Effective automatic detection of anterior cruciate ligament injury using convolutional neural network with two attention mechanism modules.

机构信息

Department of Minimally Invasive Surgery and Sports Medicine, The 2Nd Affiliated Hospital of Harbin Medical University, Harbin, 150001, China.

Department of Control Science and Engineering, Harbin Institute of Technology, Harbin, 150001, China.

出版信息

BMC Med Imaging. 2023 Sep 11;23(1):120. doi: 10.1186/s12880-023-01091-6.

DOI:10.1186/s12880-023-01091-6
PMID:37697236
原文链接:https://pmc.ncbi.nlm.nih.gov/articles/PMC10494428/
Abstract

BACKGROUND

To develop a fully automated CNN detection system based on magnetic resonance imaging (MRI) for ACL injury, and to explore the feasibility of CNN for ACL injury detection on MRI images.

METHODS

Including 313 patients aged 16 - 65 years old, the raw data are 368 pieces with injured ACL and 100 pieces with intact ACL. By adding flipping, rotation, scaling and other methods to expand the data, the final data set is 630 pieces including 355 pieces of injured ACL and 275 pieces of intact ACL. Using the proposed CNN model with two attention mechanism modules, data sets are trained and tested with fivefold cross-validation.

RESULTS

The performance is evaluated using accuracy, precision, sensitivity, specificity and F1 score of our proposed CNN model, with results of 0.8063, 0.7741, 0.9268, 0.6509 and 0.8436. The average accuracy in the fivefold cross-validation is 0.8064. For our model, the average area under curves (AUC) for detecting injured ACL has results of 0.8886.

CONCLUSION

We propose an effective and automatic CNN model to detect ACL injury from MRI of human knees.
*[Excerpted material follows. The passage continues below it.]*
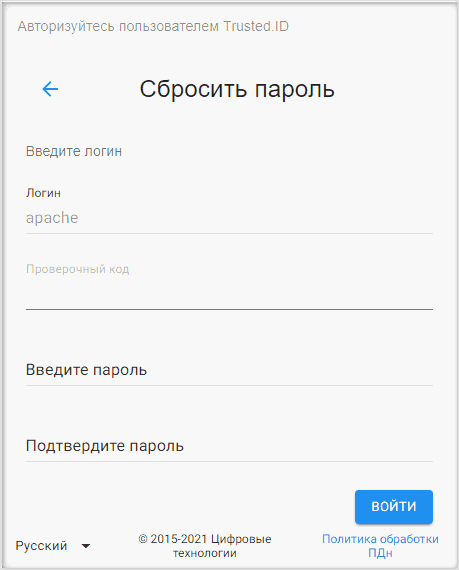Click the ВОЙТИ button
The image size is (459, 570).
point(394,507)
This model can effectively help clinicians diagnose ACL injury, improving diagnostic efficiency and reducing misdiagnosis and missed diagnosis.

摘要

背景

开发一种基于磁共振成像(MRI)的完全自动化卷积神经网络(CNN)检测系统,用于 ACL 损伤,并探讨 CNN 在 MRI 图像上检测 ACL 损伤的可行性。

方法

纳入 313 例 16-65 岁患者,原始数据为 368 份 ACL 损伤和 100 份 ACL 完整的 MRI。通过添加翻转、旋转、缩放等方法对数据进行扩充,最终数据集为 630 份,包括 355 份 ACL 损伤和 275 份 ACL 完整的 MRI。使用具有两个注意力机制模块的建议 CNN 模型,对数据集进行五重交叉验证训练和测试。

结果

使用我们提出的 CNN 模型的准确性、精确性、敏感性、特异性和 F1 评分来评估性能,结果分别为 0.8063、0.7741、0.9268、0.6509 和 0.8436。五重交叉验证的平均准确率为 0.8064。对于我们的模型,检测 ACL 损伤的平均曲线下面积(AUC)为 0.8886。

结论

我们提出了一种有效的自动 CNN 模型,用于从人类膝关节的 MRI 中检测 ACL 损伤。该模型可以有效帮助临床医生诊断 ACL 损伤,提高诊断效率,减少误诊和漏诊。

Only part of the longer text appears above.